Dataset items
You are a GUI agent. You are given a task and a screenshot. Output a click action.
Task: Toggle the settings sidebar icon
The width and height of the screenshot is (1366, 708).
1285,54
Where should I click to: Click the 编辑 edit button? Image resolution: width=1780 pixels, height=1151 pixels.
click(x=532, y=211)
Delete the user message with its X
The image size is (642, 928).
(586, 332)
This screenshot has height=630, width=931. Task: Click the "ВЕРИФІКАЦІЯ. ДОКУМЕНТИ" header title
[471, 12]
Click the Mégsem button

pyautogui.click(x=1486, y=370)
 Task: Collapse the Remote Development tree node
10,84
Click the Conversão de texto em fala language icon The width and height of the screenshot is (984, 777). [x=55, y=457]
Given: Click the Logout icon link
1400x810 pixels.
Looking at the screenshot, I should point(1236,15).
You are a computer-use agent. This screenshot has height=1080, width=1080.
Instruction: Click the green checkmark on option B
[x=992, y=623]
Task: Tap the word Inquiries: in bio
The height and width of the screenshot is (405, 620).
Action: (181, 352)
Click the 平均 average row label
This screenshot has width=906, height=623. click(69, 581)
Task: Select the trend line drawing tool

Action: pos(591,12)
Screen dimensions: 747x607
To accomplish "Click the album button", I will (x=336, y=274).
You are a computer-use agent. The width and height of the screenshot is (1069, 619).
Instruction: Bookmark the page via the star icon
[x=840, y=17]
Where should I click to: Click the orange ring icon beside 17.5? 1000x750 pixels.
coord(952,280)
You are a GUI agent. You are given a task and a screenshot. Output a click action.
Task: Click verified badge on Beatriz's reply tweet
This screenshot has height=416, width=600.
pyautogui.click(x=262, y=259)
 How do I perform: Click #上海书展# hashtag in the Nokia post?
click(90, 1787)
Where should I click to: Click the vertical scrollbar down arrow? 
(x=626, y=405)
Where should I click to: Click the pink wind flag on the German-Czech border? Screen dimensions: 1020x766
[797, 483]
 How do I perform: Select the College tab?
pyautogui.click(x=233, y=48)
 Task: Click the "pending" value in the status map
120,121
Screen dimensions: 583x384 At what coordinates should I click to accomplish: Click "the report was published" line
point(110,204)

TASK REQUIREMENTS: An exact copy of the lines from the one containing "Task: Click verified" through the end of the data above is the whole answer.

TASK SOLUTION:
Task: Click verified badge on Beatriz's reply tweet
This screenshot has height=416, width=600.
pyautogui.click(x=262, y=259)
 How do I perform: Click #上海书展# hashtag in the Nokia post?
click(90, 1787)
Where should I click to: Click the vertical scrollbar down arrow? 
(x=626, y=405)
Where should I click to: Click the pink wind flag on the German-Czech border? Screen dimensions: 1020x766
[797, 483]
 How do I perform: Select the College tab?
pyautogui.click(x=233, y=48)
 Task: Click the "pending" value in the status map
120,121
Screen dimensions: 583x384 At what coordinates should I click to accomplish: Click "the report was published" line
point(110,204)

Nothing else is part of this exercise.